__Source material__:
────────────────────────────────────────
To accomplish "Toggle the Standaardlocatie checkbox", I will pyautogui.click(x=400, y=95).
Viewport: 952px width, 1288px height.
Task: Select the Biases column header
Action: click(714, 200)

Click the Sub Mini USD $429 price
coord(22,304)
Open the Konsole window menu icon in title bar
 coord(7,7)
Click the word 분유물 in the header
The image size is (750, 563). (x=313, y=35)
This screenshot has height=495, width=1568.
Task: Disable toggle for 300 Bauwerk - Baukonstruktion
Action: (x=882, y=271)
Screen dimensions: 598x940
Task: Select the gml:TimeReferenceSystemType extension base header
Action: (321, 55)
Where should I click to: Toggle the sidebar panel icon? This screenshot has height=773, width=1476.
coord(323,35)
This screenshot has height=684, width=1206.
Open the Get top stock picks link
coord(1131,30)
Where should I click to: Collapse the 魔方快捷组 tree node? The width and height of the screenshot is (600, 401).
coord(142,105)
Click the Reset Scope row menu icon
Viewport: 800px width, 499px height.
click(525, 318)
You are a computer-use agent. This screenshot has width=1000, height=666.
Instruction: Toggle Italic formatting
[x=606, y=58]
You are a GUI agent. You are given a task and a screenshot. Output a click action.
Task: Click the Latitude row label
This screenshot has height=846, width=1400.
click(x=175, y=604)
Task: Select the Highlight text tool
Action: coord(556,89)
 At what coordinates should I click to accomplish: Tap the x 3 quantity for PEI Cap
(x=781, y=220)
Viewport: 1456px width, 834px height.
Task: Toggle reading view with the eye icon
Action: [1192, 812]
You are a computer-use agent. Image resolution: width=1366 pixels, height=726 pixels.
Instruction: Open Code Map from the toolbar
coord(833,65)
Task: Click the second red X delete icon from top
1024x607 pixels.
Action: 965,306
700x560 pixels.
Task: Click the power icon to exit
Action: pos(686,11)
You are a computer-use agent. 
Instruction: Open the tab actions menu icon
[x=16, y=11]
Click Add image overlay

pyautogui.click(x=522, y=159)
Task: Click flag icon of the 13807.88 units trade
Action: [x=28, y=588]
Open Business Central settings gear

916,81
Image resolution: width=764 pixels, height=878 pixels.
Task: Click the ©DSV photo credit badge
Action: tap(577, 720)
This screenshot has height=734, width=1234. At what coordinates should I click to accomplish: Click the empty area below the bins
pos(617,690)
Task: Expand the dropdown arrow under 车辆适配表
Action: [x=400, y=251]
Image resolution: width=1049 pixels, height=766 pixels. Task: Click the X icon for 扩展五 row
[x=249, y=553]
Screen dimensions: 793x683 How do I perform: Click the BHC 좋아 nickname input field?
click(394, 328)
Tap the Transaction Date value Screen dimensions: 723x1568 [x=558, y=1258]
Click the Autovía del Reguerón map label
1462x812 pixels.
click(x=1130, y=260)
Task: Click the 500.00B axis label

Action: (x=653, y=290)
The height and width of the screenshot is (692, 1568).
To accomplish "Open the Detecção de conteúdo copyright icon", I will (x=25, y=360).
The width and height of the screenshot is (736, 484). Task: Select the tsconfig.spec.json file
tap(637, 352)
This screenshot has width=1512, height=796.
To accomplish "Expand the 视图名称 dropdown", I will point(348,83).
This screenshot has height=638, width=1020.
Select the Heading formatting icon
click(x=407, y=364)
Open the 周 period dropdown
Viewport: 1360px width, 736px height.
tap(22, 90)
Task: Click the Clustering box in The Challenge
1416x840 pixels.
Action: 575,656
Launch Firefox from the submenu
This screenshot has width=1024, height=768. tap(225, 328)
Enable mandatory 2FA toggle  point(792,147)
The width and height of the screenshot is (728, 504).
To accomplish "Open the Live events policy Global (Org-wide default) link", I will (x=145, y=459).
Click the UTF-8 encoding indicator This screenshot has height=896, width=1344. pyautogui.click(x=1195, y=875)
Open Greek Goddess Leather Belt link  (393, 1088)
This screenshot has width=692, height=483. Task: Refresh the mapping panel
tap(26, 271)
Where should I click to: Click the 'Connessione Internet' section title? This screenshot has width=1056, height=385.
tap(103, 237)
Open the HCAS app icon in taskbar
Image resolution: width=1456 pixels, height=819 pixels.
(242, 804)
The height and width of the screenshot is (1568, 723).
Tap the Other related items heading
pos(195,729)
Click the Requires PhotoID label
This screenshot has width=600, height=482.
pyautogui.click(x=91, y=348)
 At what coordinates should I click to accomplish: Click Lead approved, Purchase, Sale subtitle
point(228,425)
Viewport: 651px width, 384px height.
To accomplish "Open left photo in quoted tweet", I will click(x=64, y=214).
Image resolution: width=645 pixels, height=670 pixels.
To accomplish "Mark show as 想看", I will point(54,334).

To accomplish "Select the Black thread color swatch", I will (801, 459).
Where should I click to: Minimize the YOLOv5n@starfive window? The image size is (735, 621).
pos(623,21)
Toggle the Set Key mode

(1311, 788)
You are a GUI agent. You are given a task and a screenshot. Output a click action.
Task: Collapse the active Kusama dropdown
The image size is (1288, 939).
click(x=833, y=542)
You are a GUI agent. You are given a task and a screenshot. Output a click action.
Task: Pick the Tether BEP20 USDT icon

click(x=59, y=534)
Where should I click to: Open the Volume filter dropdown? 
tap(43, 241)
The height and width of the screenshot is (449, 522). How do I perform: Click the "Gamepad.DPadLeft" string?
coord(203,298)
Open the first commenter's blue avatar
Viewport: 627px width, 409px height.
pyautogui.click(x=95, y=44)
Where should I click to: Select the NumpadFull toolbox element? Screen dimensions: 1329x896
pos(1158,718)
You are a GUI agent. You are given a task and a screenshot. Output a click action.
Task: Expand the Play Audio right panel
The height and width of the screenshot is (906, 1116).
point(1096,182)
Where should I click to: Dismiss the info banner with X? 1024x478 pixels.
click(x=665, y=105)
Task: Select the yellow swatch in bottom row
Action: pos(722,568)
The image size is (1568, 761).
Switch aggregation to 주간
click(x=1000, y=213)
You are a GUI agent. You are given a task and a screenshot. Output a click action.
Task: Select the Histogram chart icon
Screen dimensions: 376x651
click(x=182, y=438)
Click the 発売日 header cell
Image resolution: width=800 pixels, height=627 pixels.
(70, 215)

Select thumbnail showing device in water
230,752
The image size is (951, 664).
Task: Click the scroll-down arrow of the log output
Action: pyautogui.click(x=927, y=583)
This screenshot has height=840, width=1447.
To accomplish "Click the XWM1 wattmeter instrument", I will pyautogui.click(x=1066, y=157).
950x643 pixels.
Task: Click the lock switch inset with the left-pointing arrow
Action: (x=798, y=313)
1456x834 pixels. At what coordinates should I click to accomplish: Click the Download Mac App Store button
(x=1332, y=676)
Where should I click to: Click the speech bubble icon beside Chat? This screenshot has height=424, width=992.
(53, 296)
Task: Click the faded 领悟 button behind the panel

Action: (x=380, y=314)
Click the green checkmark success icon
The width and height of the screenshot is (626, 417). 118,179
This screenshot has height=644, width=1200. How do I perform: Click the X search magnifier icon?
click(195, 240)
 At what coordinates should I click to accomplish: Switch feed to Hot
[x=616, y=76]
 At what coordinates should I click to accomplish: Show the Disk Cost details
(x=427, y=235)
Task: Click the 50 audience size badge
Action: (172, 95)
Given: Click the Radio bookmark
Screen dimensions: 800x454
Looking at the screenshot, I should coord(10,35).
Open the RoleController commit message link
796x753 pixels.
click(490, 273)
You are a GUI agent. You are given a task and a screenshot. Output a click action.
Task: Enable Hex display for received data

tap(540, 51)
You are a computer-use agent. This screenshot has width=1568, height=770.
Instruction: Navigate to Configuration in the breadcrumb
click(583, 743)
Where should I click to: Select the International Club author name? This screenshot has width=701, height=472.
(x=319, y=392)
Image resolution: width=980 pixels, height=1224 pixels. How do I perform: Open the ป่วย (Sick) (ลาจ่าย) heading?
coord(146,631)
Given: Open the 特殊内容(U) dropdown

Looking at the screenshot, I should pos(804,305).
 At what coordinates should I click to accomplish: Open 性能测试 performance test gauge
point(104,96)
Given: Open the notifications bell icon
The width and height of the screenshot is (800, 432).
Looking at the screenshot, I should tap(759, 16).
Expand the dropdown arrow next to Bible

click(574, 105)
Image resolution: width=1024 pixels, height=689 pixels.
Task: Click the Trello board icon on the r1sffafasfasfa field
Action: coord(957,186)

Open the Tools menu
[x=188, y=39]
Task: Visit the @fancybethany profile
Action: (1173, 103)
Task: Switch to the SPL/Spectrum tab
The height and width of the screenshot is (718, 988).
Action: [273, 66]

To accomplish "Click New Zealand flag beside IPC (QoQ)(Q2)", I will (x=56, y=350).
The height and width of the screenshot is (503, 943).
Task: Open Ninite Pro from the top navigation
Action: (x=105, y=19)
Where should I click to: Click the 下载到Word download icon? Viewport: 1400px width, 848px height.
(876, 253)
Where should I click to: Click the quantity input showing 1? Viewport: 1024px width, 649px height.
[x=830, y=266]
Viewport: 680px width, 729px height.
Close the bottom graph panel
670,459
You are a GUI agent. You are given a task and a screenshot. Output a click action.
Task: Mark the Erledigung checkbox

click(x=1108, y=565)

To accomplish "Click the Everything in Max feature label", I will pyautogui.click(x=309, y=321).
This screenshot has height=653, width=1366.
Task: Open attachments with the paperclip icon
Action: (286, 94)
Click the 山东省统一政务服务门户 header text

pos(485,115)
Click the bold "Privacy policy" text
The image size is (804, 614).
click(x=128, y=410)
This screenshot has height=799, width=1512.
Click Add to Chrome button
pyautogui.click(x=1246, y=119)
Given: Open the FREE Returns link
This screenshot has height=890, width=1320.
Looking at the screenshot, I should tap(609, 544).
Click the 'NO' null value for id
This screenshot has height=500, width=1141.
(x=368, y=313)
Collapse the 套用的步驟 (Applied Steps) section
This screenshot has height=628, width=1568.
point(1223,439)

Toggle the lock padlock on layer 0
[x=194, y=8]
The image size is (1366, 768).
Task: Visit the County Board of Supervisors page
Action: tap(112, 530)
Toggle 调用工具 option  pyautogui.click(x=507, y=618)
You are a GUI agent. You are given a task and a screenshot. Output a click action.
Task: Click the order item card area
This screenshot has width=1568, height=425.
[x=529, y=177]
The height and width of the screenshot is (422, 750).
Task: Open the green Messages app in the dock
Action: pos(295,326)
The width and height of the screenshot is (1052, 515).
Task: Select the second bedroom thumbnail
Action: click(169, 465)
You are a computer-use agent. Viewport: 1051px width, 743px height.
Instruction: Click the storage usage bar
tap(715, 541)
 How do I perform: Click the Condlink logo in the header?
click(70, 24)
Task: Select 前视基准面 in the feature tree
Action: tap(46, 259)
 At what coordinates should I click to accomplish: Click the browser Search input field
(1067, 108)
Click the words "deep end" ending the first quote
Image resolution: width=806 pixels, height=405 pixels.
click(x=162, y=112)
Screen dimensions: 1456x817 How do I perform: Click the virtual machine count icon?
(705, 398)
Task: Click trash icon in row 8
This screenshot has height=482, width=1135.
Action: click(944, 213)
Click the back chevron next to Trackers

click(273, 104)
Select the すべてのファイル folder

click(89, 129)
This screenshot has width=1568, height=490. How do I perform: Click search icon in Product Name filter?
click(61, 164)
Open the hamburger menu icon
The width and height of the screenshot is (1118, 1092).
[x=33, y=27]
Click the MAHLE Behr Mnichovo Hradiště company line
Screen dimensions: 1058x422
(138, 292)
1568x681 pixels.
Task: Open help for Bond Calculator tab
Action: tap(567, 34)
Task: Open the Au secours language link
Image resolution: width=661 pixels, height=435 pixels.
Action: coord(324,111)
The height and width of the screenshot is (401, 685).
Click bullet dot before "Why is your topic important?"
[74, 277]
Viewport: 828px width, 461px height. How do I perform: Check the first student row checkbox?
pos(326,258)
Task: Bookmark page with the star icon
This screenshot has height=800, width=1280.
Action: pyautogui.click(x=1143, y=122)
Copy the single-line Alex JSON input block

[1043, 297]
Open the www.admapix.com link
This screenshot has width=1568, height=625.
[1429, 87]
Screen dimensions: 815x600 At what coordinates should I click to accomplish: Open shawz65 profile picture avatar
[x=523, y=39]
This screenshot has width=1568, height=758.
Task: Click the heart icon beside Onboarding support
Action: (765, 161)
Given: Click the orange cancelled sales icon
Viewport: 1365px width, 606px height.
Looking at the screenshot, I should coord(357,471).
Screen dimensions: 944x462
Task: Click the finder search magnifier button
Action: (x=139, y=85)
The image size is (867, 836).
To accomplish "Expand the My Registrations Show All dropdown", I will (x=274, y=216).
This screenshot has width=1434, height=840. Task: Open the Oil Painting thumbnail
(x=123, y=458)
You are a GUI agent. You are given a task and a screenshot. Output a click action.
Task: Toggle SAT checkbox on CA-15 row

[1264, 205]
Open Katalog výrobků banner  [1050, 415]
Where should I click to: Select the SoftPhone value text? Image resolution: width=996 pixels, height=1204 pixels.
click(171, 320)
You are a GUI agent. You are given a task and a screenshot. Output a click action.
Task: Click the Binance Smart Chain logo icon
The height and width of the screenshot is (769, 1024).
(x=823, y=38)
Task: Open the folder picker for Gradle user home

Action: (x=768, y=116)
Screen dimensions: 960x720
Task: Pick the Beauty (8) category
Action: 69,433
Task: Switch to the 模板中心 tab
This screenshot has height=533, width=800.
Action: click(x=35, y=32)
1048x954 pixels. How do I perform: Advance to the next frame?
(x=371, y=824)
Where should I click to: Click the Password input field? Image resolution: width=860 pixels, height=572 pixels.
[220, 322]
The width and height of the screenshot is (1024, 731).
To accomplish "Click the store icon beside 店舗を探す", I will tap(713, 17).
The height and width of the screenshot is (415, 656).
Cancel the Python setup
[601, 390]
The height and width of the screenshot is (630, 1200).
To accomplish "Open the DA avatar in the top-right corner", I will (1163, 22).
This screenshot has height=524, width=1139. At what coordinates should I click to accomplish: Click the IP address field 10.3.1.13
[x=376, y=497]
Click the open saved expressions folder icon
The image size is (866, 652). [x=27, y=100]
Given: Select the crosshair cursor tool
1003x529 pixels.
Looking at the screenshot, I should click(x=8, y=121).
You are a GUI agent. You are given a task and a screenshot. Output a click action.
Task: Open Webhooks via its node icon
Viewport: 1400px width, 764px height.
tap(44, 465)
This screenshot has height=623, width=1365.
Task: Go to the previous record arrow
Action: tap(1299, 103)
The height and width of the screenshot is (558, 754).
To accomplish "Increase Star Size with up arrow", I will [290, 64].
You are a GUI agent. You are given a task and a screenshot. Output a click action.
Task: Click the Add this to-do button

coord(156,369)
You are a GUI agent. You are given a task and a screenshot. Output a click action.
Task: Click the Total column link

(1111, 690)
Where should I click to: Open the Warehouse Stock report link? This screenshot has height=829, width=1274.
────────────────────────────────────────
__How to complete this task__: Begin with the line above that has "Task: Click the order item card area" and continue through the line that has "Click the MAHLE", setting each one down exactly. Stop there.

__Written response__:
Task: Click the order item card area
This screenshot has width=1568, height=425.
[x=529, y=177]
The height and width of the screenshot is (422, 750).
Task: Open the green Messages app in the dock
Action: pos(295,326)
The width and height of the screenshot is (1052, 515).
Task: Select the second bedroom thumbnail
Action: click(169, 465)
You are a computer-use agent. Viewport: 1051px width, 743px height.
Instruction: Click the storage usage bar
tap(715, 541)
 How do I perform: Click the Condlink logo in the header?
click(70, 24)
Task: Select 前视基准面 in the feature tree
Action: tap(46, 259)
 At what coordinates should I click to accomplish: Click the browser Search input field
(1067, 108)
Click the words "deep end" ending the first quote
Image resolution: width=806 pixels, height=405 pixels.
click(x=162, y=112)
Screen dimensions: 1456x817 How do I perform: Click the virtual machine count icon?
(705, 398)
Task: Click trash icon in row 8
This screenshot has height=482, width=1135.
Action: click(944, 213)
Click the back chevron next to Trackers

click(273, 104)
Select the すべてのファイル folder

click(89, 129)
This screenshot has width=1568, height=490. How do I perform: Click search icon in Product Name filter?
click(61, 164)
Open the hamburger menu icon
The width and height of the screenshot is (1118, 1092).
[x=33, y=27]
Click the MAHLE Behr Mnichovo Hradiště company line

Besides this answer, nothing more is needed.